On February 27, Defense Secretary Pete Hegseth publicly declared Anthropic a "supply chain risk" — a designation the Department of Defense formalized on March 3, citing a national security threat. Court filings unsealed July 2 show that around the same window, Emil Michael, the Pentagon's Under Secretary of Defense for Research and Engineering, was privately emailing Anthropic CEO Dario Amodei that a contract deal was "very close."
The dispute at the center of it is specific. Anthropic maintains two hard limits on Claude: no fully autonomous weapons systems that remove a human from the engagement decision, and no domestic mass surveillance. When Amodei flagged that the Pentagon's proposed contract language appeared to eliminate those limits entirely, Michael did not deny it. He called the guardrails "just not workable."
Federal Judge Rita Lin, who granted Anthropic a preliminary injunction in March, quoted the email exchange directly, calling it "exceedingly difficult to square" with the government's simultaneous public position that Anthropic was a hostile national security threat. The timeline reads less like a security assessment and more like a negotiating tactic: designate a vendor as untrustworthy in public while continuing to press it privately to drop the specific safety commitments the government finds inconvenient.
The implication for AI investors extends well past Anthropic's cap table. Government contracts have become a core revenue thesis for nearly every frontier lab and a growing share of application-layer AI startups chasing defense and federal budgets. This case establishes, in a public court record, that a "national security risk" designation can be deployed as leverage over a vendor's product guardrails rather than as a genuine security finding — which means the designation itself is now a negotiable variable, not a fixed constraint.

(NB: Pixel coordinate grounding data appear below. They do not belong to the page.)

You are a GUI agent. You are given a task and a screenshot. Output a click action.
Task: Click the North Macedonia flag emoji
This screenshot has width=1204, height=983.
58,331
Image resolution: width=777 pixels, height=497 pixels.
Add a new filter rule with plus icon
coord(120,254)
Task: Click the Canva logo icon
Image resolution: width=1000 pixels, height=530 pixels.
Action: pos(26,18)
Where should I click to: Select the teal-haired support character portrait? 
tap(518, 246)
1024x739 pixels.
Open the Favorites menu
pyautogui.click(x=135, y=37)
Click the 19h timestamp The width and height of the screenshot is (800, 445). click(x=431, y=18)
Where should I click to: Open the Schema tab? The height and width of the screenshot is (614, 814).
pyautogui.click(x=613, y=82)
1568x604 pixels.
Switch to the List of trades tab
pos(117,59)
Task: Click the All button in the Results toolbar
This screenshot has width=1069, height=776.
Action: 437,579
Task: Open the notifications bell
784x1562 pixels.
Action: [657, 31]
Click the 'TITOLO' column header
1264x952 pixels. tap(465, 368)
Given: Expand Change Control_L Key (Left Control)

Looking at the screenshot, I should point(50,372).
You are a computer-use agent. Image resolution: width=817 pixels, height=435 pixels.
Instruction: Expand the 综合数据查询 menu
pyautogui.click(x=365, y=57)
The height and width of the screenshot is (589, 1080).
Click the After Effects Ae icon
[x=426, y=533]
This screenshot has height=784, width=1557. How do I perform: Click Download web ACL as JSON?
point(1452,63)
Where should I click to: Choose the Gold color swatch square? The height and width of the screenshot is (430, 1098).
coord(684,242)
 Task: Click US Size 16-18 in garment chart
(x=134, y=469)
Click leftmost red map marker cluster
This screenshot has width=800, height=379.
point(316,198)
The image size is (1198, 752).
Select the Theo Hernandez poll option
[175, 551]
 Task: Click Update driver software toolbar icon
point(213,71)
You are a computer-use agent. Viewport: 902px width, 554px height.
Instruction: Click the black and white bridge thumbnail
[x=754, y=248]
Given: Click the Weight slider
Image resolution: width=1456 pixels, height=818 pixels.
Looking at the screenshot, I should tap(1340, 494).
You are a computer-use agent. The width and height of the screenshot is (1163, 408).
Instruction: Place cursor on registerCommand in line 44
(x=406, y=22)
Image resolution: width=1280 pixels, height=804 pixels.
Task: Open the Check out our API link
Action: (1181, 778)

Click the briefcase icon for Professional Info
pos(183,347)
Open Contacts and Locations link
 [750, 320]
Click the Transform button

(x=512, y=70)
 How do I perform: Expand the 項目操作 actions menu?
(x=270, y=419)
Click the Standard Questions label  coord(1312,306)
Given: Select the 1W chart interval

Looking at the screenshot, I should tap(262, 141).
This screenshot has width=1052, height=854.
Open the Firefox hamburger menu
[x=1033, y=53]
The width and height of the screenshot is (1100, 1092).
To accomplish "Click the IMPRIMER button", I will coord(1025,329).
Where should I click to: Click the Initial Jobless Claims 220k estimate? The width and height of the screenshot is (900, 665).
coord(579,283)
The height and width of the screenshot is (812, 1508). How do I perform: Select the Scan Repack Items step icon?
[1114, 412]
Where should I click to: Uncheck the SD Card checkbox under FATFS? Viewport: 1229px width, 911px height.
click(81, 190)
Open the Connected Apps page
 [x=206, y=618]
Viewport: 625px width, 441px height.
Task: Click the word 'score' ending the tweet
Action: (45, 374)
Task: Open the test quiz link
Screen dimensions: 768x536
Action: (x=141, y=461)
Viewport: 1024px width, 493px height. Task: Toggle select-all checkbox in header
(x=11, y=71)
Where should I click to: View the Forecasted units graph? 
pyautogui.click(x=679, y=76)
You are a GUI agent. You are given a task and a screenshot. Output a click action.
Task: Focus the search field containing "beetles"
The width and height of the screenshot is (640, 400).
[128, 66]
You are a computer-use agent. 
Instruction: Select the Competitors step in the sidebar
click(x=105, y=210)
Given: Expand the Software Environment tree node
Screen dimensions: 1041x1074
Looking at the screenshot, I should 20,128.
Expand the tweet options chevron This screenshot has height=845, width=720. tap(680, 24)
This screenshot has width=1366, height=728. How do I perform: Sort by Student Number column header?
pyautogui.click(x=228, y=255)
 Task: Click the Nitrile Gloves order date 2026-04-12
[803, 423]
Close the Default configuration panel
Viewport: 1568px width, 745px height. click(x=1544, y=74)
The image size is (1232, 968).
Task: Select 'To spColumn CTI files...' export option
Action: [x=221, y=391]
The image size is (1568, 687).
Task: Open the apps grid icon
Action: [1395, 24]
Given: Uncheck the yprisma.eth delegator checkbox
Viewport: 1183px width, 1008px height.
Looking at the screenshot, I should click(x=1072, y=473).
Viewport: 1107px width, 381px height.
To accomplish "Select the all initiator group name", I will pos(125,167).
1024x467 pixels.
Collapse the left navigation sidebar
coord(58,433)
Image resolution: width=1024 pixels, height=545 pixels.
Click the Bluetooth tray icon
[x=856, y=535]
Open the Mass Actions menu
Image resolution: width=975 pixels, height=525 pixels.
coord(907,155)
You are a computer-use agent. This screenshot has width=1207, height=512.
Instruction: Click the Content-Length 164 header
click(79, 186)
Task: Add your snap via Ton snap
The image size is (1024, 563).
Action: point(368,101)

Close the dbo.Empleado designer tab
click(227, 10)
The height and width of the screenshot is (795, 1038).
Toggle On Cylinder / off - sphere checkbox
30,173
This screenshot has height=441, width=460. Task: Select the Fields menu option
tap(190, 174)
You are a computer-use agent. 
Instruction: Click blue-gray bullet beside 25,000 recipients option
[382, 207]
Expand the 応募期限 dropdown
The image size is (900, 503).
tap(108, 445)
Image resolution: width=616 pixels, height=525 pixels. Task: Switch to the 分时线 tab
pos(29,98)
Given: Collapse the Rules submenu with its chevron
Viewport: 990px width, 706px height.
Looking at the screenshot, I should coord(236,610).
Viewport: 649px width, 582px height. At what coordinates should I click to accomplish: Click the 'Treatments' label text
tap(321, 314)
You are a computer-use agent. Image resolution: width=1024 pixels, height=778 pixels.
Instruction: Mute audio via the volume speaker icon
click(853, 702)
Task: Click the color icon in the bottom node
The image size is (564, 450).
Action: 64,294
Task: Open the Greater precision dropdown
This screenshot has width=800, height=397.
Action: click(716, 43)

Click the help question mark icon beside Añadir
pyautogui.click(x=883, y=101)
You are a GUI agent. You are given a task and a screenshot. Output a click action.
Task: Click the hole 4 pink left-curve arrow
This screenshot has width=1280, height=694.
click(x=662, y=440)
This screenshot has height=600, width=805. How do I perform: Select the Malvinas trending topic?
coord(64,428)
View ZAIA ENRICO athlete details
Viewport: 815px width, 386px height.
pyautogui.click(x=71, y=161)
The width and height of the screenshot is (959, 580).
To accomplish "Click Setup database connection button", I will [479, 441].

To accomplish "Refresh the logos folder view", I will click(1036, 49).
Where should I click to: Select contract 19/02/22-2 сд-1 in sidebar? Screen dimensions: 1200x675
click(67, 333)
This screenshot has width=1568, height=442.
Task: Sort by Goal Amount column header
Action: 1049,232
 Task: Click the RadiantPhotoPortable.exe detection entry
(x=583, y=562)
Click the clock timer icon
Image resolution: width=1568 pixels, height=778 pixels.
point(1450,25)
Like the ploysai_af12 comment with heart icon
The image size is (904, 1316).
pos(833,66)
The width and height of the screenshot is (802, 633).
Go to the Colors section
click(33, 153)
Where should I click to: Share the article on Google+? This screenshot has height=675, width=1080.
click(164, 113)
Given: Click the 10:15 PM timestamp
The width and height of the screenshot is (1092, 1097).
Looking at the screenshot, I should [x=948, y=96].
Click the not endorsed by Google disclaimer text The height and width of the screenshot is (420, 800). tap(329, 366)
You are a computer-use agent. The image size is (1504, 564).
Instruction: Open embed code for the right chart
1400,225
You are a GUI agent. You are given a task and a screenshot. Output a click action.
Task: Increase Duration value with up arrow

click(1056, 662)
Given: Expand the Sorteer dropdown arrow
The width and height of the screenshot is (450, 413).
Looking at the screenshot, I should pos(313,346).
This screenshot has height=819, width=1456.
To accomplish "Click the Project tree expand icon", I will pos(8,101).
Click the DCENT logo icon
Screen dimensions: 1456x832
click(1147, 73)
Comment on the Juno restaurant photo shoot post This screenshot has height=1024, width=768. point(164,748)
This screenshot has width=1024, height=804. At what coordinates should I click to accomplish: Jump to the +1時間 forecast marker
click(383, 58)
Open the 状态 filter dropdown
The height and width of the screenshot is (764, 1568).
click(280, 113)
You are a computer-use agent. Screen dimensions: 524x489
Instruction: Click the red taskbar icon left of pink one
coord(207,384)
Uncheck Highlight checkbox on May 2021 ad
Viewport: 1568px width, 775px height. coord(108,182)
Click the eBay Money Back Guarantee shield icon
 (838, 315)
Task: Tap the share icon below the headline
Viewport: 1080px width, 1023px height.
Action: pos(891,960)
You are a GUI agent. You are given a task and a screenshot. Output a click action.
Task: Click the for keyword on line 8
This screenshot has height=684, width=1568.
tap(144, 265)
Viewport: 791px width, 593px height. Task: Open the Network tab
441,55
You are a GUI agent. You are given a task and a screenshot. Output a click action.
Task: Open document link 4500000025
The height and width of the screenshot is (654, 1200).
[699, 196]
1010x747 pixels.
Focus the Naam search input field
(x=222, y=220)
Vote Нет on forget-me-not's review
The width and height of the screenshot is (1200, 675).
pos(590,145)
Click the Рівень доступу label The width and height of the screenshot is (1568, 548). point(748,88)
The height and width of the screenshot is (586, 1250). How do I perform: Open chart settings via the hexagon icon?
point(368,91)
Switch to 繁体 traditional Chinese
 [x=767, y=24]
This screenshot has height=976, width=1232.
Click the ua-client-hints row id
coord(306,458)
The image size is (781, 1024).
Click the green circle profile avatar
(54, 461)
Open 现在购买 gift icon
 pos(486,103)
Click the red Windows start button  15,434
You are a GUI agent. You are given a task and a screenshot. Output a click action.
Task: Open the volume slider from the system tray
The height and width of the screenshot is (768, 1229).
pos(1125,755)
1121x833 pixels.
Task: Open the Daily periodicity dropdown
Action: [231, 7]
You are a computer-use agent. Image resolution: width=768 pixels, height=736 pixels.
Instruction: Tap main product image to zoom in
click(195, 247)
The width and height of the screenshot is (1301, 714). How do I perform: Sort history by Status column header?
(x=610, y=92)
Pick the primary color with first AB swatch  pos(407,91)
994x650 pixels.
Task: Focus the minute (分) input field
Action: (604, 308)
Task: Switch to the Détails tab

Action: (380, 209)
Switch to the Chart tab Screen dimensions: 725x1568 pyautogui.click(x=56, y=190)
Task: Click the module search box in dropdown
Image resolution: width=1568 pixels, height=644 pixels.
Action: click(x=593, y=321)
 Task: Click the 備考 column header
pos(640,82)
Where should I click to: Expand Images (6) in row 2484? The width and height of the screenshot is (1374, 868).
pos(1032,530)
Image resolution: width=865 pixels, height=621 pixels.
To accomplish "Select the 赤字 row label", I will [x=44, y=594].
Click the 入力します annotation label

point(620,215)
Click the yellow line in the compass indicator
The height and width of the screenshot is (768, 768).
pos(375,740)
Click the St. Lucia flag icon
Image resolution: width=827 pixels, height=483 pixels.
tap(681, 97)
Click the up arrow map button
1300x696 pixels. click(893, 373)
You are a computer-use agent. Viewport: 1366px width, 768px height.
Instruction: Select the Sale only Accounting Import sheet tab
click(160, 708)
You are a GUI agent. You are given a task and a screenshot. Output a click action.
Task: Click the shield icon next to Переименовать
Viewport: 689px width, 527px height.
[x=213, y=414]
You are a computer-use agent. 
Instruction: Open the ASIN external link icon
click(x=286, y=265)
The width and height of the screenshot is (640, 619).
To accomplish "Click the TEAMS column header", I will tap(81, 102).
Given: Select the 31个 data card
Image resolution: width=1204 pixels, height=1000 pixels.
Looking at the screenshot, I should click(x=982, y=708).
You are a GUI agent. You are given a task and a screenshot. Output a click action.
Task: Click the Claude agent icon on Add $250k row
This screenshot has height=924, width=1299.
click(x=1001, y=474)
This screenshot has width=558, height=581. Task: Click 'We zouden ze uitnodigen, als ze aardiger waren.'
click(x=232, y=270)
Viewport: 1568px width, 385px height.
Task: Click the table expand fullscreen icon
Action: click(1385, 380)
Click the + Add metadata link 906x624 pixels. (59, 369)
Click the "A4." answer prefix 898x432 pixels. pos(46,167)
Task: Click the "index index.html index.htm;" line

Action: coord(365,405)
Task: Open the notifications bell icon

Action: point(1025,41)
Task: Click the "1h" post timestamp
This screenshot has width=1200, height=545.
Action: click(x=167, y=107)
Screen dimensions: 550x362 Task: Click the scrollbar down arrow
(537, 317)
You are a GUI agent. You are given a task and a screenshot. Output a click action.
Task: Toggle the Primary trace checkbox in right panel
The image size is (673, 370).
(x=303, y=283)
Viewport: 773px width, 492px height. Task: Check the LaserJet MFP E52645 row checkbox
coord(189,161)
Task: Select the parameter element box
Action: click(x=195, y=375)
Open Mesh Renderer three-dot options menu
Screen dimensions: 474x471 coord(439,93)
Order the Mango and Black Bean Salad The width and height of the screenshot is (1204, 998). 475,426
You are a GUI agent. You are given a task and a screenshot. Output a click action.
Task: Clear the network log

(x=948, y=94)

That should worry any founder building a business model on the assumption that serving the government is a stable, apolitical revenue category. It has never been apolitical. What's new is that the mechanism — blacklist first, negotiate the guardrails down after — is now documented in a federal court record instead of implied. The next lab that holds a safety line against a procurement demand should assume the same playbook is available against it, in public, before the ink on any contract is dry.